1) Github repository: https://github.com/openlegaldata

2) Project's website: http://openlegaldata.io/

3) API: https://de.openlegaldata.io/


# Notebook's Goal

In this notebook, we'll create an interactive map from germany, which will allow us to visualize the differences between the german Federal States and get separate data from each court.

# Upload Problems

Because GitHub only allows files up to 25 MB to be uploaded, I can't update all maps in one Notebook. I'll split the notebooks, while I work on a solution. 

### Importing Libraries

In [1]:
import pandas as pd
import geopandas as gpd
import googlemaps
import folium
import json
import altair as alt

In [2]:
cases = pd.read_csv(r"C:\Users\celio\Data Analysis\Projects\Open Legal Data\merged.csv",
                   index_col = "Unnamed: 0")
cases.head()

Unnamed: 0,id,slug,file_number,date,created_date,updated_date,type,ecli,court_id,name,slug.1,city,state,jurisdiction,level_of_appeal
0,328393,bgh-2020-05-07-ix-zb-5619,IX ZB 56/19,2020-05-07,2020-05-29T10:00:15Z,2020-05-29T10:07:14Z,Beschluss,ECLI:DE:BGH:2020:070520BIXZB56.19.0,4,Bundesgerichtshof,bgh,Karlsruhe,Baden-Württemberg,Ordentliche Gerichtsbarkeit,Bundesgericht
1,328192,bverwg-2020-04-22-2-b-5219,2 B 52/19,2020-04-22,2020-05-21T10:00:05Z,2020-05-21T10:06:18Z,Beschluss,ECLI:DE:BVerwG:2020:220420B2B52.19.0,5,Bundesverwaltungsgericht,bverwg,Leipzig,Sachsen,Verwaltungsgerichtsbarkeit,Bundesgericht
2,328242,bgh-2020-04-21-ii-zr-5618,II ZR 56/18,2020-04-21,2020-05-23T10:00:15Z,2020-05-23T10:07:16Z,Urteil,ECLI:DE:BGH:2020:210420UIIZR56.18.0,4,Bundesgerichtshof,bgh,Karlsruhe,Baden-Württemberg,Ordentliche Gerichtsbarkeit,Bundesgericht
3,327286,bverfg-2020-03-25-2-bvr-11320,2 BvR 113/20,2020-03-25,2020-04-17T10:00:22Z,2020-04-17T10:06:52Z,Nichtannahmebeschluss,ECLI:DE:BVerfG:2020:rk20200325.2bvr011320,3,Bundesverfassungsgericht,bverfg,Karlsruhe,Baden-Württemberg,Verfassungsgerichtsbarkeit,Bundesgericht
4,327121,bverfg-2020-03-18-1-bvr-33720,1 BvR 337/20,2020-03-18,2020-04-09T10:00:18Z,2020-04-09T10:08:59Z,Nichtannahmebeschluss,ECLI:DE:BVerfG:2020:rk20200318.1bvr033720,3,Bundesverfassungsgericht,bverfg,Karlsruhe,Baden-Württemberg,Verfassungsgerichtsbarkeit,Bundesgericht


## Complementing the Data With Coordinates

The first step to plot the map is to find data about courts' locations. Only then it will be possible to find their location on a geographic representation.
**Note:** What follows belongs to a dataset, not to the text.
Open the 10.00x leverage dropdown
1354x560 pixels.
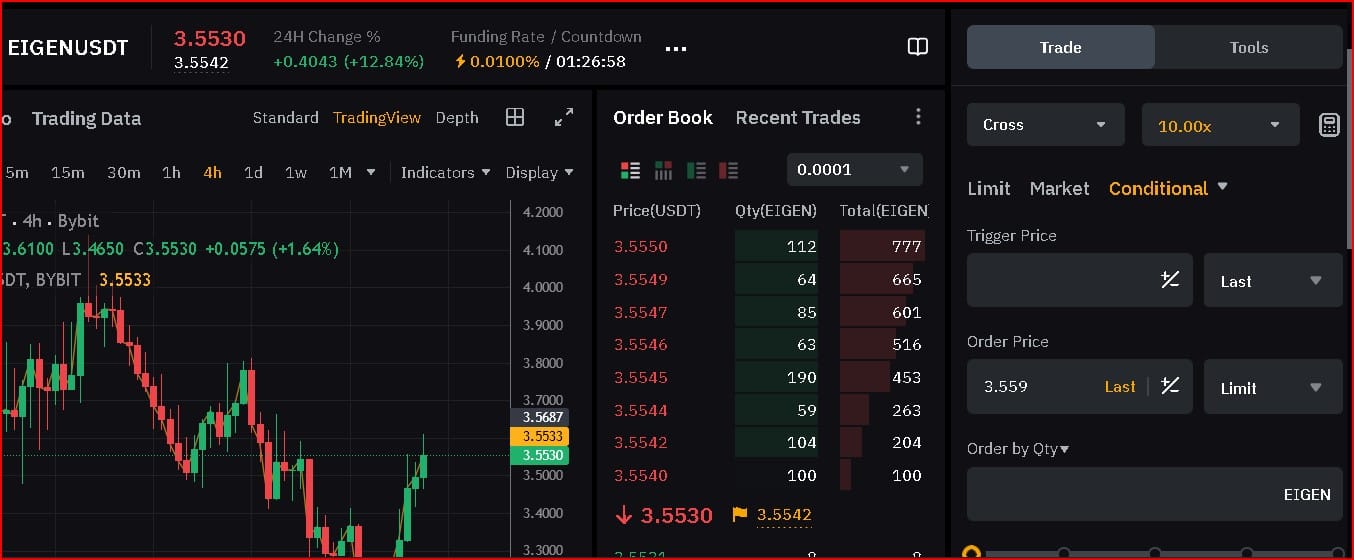coord(1220,126)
To accomplish this task, we'll use the [googlemaps API](https://developers.google.com/maps/documentation/geocoding/start).

To use the api, it's necessary to get a API key, as stated in the documentation of the API [https://developers.google.com/maps/documentation/geocoding/start].

In [3]:
# Opens the files with my authorization key
with open(r"C:\Users\celio\Data Analysis\Projects\Open Legal Data\maps_api_key.txt") as file: 
    key = file.read()
gmaps = googlemaps.Client(key=key)

### Getting Coordinates

We'll write a function, which gets the coordinates through the API.

In [4]:
def get_coordinates(a_list):
    
    coordinates = {"court_name":[],"latitude":[],"longitude":[]} # Instantiates a dictionary to get the data

    for name in a_list: # Loops through element in a list
            coordinates["court_name"].append(name) # Appends the name to the list
            c = gmaps.geocode(name) # retrieves information on the coordinates (based on the place)
            if c == []: # If the API does not find the adress, it returns an empty list
                lat = pd.NA # If result is an empty list, than append pandas null value to the dictionary key
                lon = pd.NA
                coordinates["latitude"].append(lat)
                coordinates["longitude"].append(lon)
            elif c!= []:
                lat = c[0]["geometry"]["location"].get("lat")
                coordinates["latitude"].append(lat)
                lon = c[0]["geometry"]["location"].get("lng")
                coordinates["longitude"].append(lon)
        
    return coordinates # Returns the dictionary

In [5]:
coor = get_coordinates(cases["name"].unique()) # Passes the court name colum from cases DF to the function

Checking results

In [6]:
coor_df = pd.DataFrame(coor)
coor_df[coor_df["latitude"].isnull()]

Unnamed: 0,court_name,latitude,longitude
139,Schleswig-Holsteinisches Landesverfassungsgericht,,


We can see that the function managed to retrieve almost every values for the coordinates of the courts. However, the "Schleswig-Holsteinisches Landesverfassungsgericht" could not be found. The reason for this is that the googlemap search can't find a directly result to the court's name. 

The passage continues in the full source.